▸ What you need to do:
Each of the records below must be reproduced verbatim.

*** Raw data Section Begins ***

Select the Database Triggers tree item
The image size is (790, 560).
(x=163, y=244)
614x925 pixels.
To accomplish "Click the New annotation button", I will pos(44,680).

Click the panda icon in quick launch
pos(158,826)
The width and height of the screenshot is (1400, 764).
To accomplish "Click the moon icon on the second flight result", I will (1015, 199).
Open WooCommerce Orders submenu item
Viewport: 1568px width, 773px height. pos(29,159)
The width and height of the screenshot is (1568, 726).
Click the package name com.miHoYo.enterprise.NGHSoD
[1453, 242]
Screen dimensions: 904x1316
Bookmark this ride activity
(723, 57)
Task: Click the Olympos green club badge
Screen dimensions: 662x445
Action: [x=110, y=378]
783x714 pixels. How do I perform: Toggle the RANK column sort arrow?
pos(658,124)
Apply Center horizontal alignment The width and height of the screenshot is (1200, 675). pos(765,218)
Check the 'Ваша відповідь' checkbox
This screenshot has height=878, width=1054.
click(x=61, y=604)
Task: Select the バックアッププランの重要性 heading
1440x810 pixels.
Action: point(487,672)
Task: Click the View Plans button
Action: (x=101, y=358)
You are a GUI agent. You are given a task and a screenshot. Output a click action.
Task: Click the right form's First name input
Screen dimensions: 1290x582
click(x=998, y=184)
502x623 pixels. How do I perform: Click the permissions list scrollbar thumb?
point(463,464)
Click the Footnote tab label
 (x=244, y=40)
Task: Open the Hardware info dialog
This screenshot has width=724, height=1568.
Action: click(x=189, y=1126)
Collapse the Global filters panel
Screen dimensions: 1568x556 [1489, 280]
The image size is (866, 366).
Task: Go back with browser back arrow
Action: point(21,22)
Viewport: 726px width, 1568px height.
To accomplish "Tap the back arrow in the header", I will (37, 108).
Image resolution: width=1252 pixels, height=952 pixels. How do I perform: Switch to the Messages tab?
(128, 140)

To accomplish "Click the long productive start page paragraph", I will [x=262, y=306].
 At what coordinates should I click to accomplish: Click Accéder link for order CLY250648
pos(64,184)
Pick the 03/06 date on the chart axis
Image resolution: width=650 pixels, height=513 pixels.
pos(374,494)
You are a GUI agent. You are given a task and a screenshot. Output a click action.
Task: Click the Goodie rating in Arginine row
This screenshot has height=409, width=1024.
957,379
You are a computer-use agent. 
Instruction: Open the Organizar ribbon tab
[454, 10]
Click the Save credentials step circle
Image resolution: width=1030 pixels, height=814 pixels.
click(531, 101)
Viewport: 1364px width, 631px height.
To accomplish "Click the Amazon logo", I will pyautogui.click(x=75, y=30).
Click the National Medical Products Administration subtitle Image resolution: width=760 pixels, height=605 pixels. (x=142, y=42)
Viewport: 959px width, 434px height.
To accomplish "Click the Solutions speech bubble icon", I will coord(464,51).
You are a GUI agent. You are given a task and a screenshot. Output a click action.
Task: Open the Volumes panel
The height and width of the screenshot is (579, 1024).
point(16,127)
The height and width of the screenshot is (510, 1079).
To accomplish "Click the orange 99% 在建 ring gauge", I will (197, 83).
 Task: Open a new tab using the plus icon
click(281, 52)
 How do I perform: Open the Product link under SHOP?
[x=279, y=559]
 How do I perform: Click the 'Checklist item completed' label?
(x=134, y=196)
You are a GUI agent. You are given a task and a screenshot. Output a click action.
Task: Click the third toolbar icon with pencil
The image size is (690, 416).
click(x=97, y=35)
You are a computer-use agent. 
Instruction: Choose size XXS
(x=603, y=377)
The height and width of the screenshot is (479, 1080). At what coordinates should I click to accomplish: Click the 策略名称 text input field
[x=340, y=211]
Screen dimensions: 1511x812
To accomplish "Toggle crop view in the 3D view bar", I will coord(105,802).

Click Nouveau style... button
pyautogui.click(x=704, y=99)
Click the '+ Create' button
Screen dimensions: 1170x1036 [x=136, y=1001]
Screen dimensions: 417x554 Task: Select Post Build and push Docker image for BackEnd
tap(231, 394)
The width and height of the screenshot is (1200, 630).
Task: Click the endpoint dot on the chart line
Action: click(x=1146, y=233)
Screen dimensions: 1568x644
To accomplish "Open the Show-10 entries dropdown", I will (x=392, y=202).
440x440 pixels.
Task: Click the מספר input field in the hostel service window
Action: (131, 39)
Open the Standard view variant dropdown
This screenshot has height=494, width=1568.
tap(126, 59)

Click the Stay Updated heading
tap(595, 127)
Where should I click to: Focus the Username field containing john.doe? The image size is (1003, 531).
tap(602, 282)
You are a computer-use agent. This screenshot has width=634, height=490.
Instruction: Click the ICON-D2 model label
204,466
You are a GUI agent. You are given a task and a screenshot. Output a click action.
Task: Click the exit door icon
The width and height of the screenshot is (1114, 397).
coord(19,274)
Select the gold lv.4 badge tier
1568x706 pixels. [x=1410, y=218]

*** Raw data Section Ends ***

▸ Task output:
Select the Database Triggers tree item
The image size is (790, 560).
(x=163, y=244)
614x925 pixels.
To accomplish "Click the New annotation button", I will pos(44,680).

Click the panda icon in quick launch
pos(158,826)
The width and height of the screenshot is (1400, 764).
To accomplish "Click the moon icon on the second flight result", I will (1015, 199).
Open WooCommerce Orders submenu item
Viewport: 1568px width, 773px height. pos(29,159)
The width and height of the screenshot is (1568, 726).
Click the package name com.miHoYo.enterprise.NGHSoD
[1453, 242]
Screen dimensions: 904x1316
Bookmark this ride activity
(723, 57)
Task: Click the Olympos green club badge
Screen dimensions: 662x445
Action: [x=110, y=378]
783x714 pixels. How do I perform: Toggle the RANK column sort arrow?
pos(658,124)
Apply Center horizontal alignment The width and height of the screenshot is (1200, 675). pos(765,218)
Check the 'Ваша відповідь' checkbox
This screenshot has height=878, width=1054.
click(x=61, y=604)
Task: Select the バックアッププランの重要性 heading
1440x810 pixels.
Action: point(487,672)
Task: Click the View Plans button
Action: (x=101, y=358)
You are a GUI agent. You are given a task and a screenshot. Output a click action.
Task: Click the right form's First name input
Screen dimensions: 1290x582
click(x=998, y=184)
502x623 pixels. How do I perform: Click the permissions list scrollbar thumb?
point(463,464)
Click the Footnote tab label
 (x=244, y=40)
Task: Open the Hardware info dialog
This screenshot has width=724, height=1568.
Action: click(x=189, y=1126)
Collapse the Global filters panel
Screen dimensions: 1568x556 [1489, 280]
The image size is (866, 366).
Task: Go back with browser back arrow
Action: point(21,22)
Viewport: 726px width, 1568px height.
To accomplish "Tap the back arrow in the header", I will (37, 108).
Image resolution: width=1252 pixels, height=952 pixels. How do I perform: Switch to the Messages tab?
(128, 140)

To accomplish "Click the long productive start page paragraph", I will [x=262, y=306].
 At what coordinates should I click to accomplish: Click Accéder link for order CLY250648
pos(64,184)
Pick the 03/06 date on the chart axis
Image resolution: width=650 pixels, height=513 pixels.
pos(374,494)
You are a GUI agent. You are given a task and a screenshot. Output a click action.
Task: Click the Goodie rating in Arginine row
This screenshot has height=409, width=1024.
957,379
You are a computer-use agent. 
Instruction: Open the Organizar ribbon tab
[454, 10]
Click the Save credentials step circle
Image resolution: width=1030 pixels, height=814 pixels.
click(531, 101)
Viewport: 1364px width, 631px height.
To accomplish "Click the Amazon logo", I will pyautogui.click(x=75, y=30).
Click the National Medical Products Administration subtitle Image resolution: width=760 pixels, height=605 pixels. (x=142, y=42)
Viewport: 959px width, 434px height.
To accomplish "Click the Solutions speech bubble icon", I will coord(464,51).
You are a GUI agent. You are given a task and a screenshot. Output a click action.
Task: Open the Volumes panel
The height and width of the screenshot is (579, 1024).
point(16,127)
The height and width of the screenshot is (510, 1079).
To accomplish "Click the orange 99% 在建 ring gauge", I will (197, 83).
 Task: Open a new tab using the plus icon
click(281, 52)
 How do I perform: Open the Product link under SHOP?
[x=279, y=559]
 How do I perform: Click the 'Checklist item completed' label?
(x=134, y=196)
You are a GUI agent. You are given a task and a screenshot. Output a click action.
Task: Click the third toolbar icon with pencil
The image size is (690, 416).
click(x=97, y=35)
You are a computer-use agent. 
Instruction: Choose size XXS
(x=603, y=377)
The height and width of the screenshot is (479, 1080). At what coordinates should I click to accomplish: Click the 策略名称 text input field
[x=340, y=211]
Screen dimensions: 1511x812
To accomplish "Toggle crop view in the 3D view bar", I will coord(105,802).

Click Nouveau style... button
pyautogui.click(x=704, y=99)
Click the '+ Create' button
Screen dimensions: 1170x1036 [x=136, y=1001]
Screen dimensions: 417x554 Task: Select Post Build and push Docker image for BackEnd
tap(231, 394)
The width and height of the screenshot is (1200, 630).
Task: Click the endpoint dot on the chart line
Action: click(x=1146, y=233)
Screen dimensions: 1568x644
To accomplish "Open the Show-10 entries dropdown", I will (x=392, y=202).
440x440 pixels.
Task: Click the מספר input field in the hostel service window
Action: (131, 39)
Open the Standard view variant dropdown
This screenshot has height=494, width=1568.
tap(126, 59)

Click the Stay Updated heading
tap(595, 127)
Where should I click to: Focus the Username field containing john.doe? The image size is (1003, 531).
tap(602, 282)
You are a computer-use agent. This screenshot has width=634, height=490.
Instruction: Click the ICON-D2 model label
204,466
You are a GUI agent. You are given a task and a screenshot. Output a click action.
Task: Click the exit door icon
The width and height of the screenshot is (1114, 397).
coord(19,274)
Select the gold lv.4 badge tier
1568x706 pixels. [x=1410, y=218]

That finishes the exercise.